Aim: To develop new prediction tools that improve the risk assessment for lung cancer.
Design and setting: Text analysis of electronic patient data using natural language processing and machine learning in the general practice files of four networks in the Netherlands.
Method: Files of 525 526 patients were analysed, of whom 2386 were diagnosed with lung cancer. Diagnoses were validated by using the Dutch cancer registry, and both structured and free-text data were used to predict the diagnosis of lung cancer 5 months before diagnosis (4 months before referral).
Results: The algorithm could facilitate earlier detection of lung cancer using routine general practice data. Discrimination, calibration, sensitivity, and specificity were established under various cut-off points of the prediction 5 months before diagnosis. Internal validation of the best model demonstrated an area under the curve of 0.88 (95% confidence interval [CI] = 0.86 to 0.89), which shrunk to 0.79 (95% CI = 0.78 to 0.80) during external validation.

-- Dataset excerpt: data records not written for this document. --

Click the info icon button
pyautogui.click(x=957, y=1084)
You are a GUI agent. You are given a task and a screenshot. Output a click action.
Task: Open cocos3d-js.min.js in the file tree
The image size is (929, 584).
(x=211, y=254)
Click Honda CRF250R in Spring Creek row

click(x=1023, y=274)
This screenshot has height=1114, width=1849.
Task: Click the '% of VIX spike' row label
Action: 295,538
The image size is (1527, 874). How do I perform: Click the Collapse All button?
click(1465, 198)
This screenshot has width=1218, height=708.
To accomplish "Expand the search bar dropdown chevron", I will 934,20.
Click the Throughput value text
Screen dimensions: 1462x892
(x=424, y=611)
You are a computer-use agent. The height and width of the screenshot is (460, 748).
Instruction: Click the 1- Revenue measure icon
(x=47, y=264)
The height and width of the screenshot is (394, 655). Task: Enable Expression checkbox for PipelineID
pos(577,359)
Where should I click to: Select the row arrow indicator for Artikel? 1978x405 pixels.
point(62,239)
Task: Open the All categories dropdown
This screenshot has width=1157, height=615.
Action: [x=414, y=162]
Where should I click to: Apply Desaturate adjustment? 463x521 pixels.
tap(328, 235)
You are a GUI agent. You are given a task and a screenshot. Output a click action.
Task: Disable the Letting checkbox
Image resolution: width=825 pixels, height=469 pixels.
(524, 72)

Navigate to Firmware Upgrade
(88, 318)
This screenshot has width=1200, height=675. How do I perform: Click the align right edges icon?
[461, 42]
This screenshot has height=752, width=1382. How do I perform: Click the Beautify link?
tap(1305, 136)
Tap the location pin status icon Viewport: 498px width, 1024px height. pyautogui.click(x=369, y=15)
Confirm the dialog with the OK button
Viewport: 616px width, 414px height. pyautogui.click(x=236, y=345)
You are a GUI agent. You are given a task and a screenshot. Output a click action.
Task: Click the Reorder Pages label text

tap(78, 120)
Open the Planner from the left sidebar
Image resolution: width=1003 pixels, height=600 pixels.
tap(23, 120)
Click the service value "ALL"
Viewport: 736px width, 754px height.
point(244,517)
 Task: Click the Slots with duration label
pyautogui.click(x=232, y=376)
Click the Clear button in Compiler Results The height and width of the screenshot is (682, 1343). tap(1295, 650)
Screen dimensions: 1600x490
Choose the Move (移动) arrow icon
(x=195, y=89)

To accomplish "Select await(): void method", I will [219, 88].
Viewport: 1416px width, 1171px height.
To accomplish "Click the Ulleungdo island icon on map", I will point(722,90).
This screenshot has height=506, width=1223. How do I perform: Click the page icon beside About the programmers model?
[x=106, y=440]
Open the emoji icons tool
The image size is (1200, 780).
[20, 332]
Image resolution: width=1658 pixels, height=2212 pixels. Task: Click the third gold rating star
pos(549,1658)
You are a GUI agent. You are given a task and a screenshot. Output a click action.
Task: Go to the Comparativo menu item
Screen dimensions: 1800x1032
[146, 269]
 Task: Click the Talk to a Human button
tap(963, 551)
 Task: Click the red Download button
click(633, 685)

The desired sensitivity determines the number of patients to be referred to detect one patient with lung cancer.
Conclusion: Artificial intelligence-based support enables earlier detection of lung cancer in general practice using readily available text in the patient files of GPs, but needs additional prospective clinical evaluation.
Keywords: early detection; general practice; lung cancer; machine learning; natural language processing; oncology.
© The Authors.
Conflict of interest statement
The authors have declared no competing interests.